> [EXERCISE DESCRIPTION] A stretch of the entries below is to be set down exactly, running from the line with "Click the New Figure toolbar icon" through the line with "Screen dimensions: 1568x681", both included, and no other line.

> [EXCERPTED DATA]
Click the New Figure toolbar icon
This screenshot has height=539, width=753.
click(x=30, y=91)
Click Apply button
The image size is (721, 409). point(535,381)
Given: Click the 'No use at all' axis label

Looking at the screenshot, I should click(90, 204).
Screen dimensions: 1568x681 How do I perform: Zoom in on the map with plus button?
==
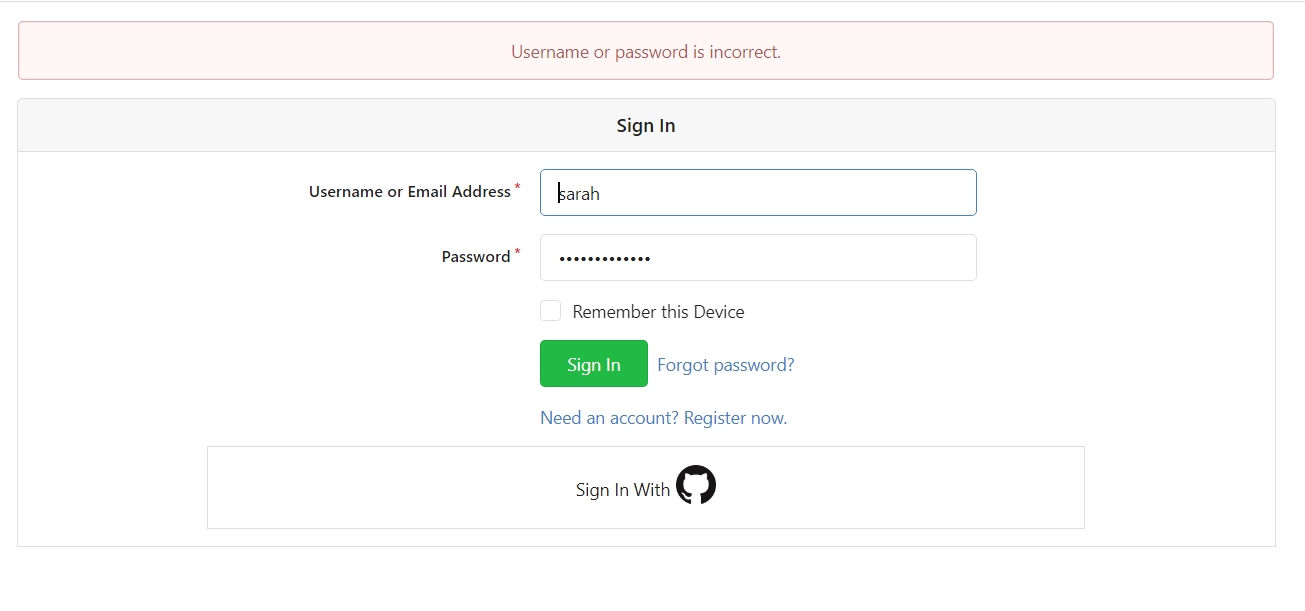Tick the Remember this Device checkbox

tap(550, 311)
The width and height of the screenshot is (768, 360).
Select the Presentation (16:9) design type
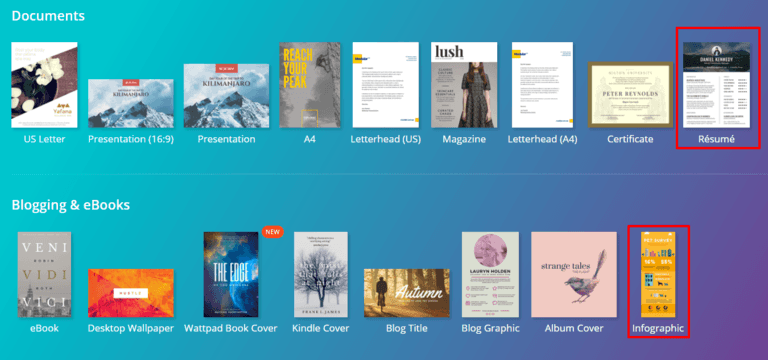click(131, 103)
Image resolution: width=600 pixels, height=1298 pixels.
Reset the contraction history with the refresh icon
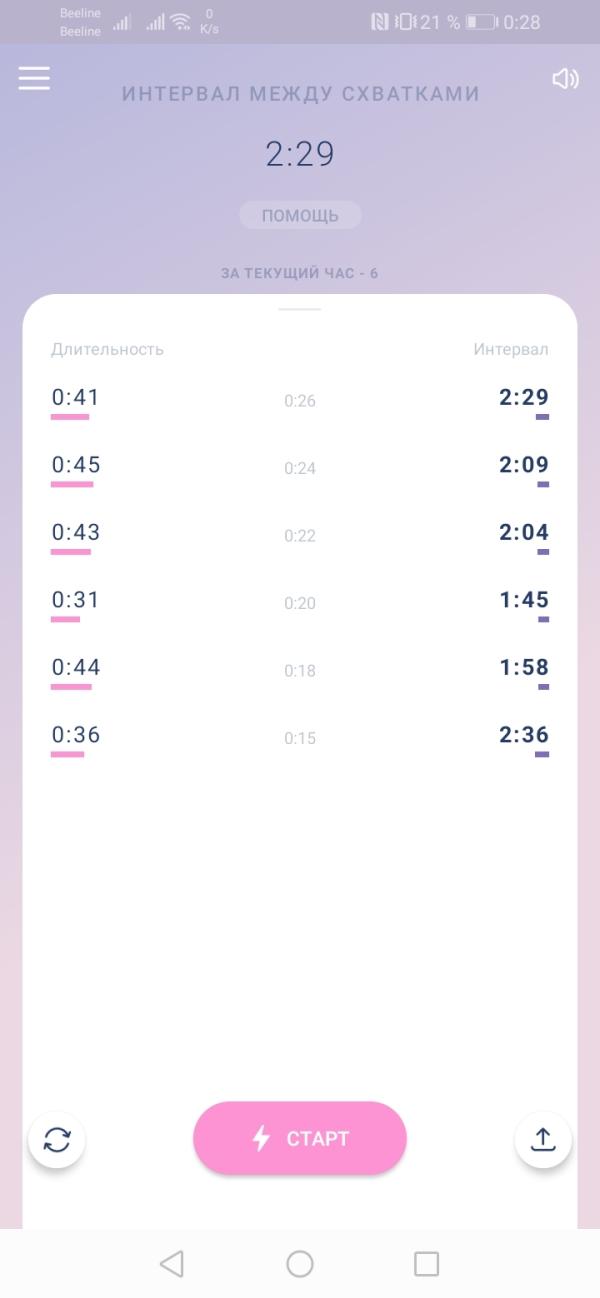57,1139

> [YOUR SOLUTION]
Click the New Figure toolbar icon
This screenshot has height=539, width=753.
click(x=30, y=91)
Click Apply button
The image size is (721, 409). point(535,381)
Given: Click the 'No use at all' axis label

Looking at the screenshot, I should click(90, 204).
Screen dimensions: 1568x681 How do I perform: Zoom in on the map with plus button?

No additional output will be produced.